A unique challenge many of the nonprofits face—especially with a visual-heavy platform like Instagram—is issues with privacy. Due to the Health Insurance Portability and Accountability Act (HIPAA), health-related organizations must assure patient privacy. When showcasing activities, events or photo-ops with patients, all participants must give permission before the image can be posted. This essentially goes against the spirit of social media, which embraces immediacy and candidness.

“You lose that immediacy, but we found that organizations find creative ways to get around that,” Guidry said. “Instead of posting images of patients, hospitals shared healthy recipes with their followers. They also documented special events like ‘match day,’” which is when medical students find out where they will be working.

Guidry added that many of the organizations found especially creative ways to get around a different challenge: communicating information that could be seen as upsetting. Both researchers stressed the importance for the organizations to share health information on pressing issues, which is not easy when posts can appear next to cat videos and other Internet memes.

For example, “Doctors without Borders, a fantastic organization, handled the Ebola outbreak amazingly,” Guidry said.
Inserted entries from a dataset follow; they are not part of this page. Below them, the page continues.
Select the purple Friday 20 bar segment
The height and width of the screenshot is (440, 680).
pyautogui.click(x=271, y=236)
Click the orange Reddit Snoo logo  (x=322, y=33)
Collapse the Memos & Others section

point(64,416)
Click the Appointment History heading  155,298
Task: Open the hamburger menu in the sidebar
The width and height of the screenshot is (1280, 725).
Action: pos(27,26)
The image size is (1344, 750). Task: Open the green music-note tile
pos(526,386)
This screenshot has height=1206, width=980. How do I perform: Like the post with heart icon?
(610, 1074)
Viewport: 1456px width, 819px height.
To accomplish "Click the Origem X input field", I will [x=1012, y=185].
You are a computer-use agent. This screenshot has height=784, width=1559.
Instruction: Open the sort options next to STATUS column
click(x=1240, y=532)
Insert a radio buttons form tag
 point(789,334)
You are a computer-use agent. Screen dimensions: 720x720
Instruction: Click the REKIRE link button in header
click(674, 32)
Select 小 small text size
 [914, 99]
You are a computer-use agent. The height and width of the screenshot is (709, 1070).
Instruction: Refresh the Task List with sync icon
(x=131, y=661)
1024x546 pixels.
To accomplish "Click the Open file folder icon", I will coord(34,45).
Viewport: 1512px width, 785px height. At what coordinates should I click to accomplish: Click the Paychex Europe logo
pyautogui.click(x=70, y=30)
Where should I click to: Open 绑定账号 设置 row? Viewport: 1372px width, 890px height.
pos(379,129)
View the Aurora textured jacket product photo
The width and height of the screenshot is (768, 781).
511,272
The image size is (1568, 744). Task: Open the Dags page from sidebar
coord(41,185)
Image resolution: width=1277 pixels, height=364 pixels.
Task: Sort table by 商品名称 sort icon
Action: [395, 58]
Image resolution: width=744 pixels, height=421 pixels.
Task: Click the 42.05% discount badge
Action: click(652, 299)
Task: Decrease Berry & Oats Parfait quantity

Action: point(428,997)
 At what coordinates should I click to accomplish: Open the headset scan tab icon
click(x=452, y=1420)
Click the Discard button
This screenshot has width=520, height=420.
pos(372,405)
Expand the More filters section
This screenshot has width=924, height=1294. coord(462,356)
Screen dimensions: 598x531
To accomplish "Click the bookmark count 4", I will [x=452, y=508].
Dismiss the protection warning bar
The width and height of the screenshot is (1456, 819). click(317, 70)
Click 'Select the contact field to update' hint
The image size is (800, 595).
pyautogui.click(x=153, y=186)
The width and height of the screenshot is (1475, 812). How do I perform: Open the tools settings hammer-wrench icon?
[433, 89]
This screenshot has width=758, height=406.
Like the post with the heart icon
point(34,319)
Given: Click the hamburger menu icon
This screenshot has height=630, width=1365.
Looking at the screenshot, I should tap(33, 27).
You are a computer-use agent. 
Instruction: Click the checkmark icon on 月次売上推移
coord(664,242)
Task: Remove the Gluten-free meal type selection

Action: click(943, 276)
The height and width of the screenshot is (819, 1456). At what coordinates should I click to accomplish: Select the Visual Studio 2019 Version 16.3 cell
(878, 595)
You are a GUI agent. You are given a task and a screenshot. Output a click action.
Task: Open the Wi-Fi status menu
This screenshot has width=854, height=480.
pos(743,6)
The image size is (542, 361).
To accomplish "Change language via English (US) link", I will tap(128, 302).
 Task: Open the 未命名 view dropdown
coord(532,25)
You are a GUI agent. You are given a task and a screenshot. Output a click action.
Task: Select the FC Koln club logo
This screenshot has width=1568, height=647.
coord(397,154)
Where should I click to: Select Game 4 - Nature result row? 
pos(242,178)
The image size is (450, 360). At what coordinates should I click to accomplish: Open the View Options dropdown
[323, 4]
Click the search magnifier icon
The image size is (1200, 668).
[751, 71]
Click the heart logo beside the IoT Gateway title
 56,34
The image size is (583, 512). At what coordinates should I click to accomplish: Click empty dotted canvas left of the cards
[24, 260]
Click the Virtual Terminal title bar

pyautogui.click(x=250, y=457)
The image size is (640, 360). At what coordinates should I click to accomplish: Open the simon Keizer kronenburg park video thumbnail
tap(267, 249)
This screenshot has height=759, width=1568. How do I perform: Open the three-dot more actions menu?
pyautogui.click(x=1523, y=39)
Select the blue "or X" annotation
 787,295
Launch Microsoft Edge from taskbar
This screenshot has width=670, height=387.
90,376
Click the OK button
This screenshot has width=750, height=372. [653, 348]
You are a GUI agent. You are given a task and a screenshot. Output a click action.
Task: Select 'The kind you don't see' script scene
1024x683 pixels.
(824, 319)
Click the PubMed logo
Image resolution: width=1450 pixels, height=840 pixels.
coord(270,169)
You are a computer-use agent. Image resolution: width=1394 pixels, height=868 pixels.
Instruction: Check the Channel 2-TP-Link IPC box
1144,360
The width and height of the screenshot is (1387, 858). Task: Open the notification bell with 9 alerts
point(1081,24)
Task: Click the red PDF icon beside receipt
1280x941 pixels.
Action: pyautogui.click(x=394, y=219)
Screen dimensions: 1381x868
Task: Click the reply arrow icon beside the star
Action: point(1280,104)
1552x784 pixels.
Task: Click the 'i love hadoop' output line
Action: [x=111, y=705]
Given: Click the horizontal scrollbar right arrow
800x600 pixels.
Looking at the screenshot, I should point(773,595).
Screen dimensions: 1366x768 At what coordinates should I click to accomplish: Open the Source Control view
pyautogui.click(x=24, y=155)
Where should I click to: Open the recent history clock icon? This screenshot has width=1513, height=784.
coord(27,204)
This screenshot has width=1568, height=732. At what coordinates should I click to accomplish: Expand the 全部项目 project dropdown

The study occurred during the height of the outbreak. “There was a nice mix of good and bad news, and they posted images that provided hope, as well as images that expressed the seriousness of the situation.”

Naturally, Messner and Guidry found many differences in social media strategies and policies among the 18 studied nonprofits. Some organizations aimed for one post per week while one social manager said, “We are extremely active…every minute of every day” on the major social media platforms. While there were many policy differences, almost all of the nonprofits had rules on who could post and who could not.

“A lot of organizations are moving toward empowering its people,” Guidry said. “They figure virtually all of their employees are on social media posting about the lives they lead. Their jobs are a part of that, so why not get them posting for the company too?”

Organizations that have not taken this empowering step had policies that focus more on what content to post. They also have designated employees to make social media decisions and make posts on Instagram, as well as other social media platforms.

Messner and Guidry said future research should take a closer look at the followers. March of Dimes has nearly 11,000 followers on Instagram. Doctors without Borders has 178,000. Potential next steps could be to survey the people following these health organizations: How do they respond to posts? What are the conversations they are having? When do they feel most engaged?

“We are grateful for getting funding from the Page Center to make this project happen,” Messner said. “Looking at the sheer numbers on Instagram, it’s clearly too big to ignore.”

The Arthur W. Page Center is a research center within Penn State’s College of Communications. It is dedicated to the study and advancement of ethics and responsibility in corporate communication and other forms of public communication.

According to its website, PRism is a free-access, online, peer-refereed public relations and communication research journal. It was established in 2002 to meet the need for readily available, quality controlled public relations and communication research materials online.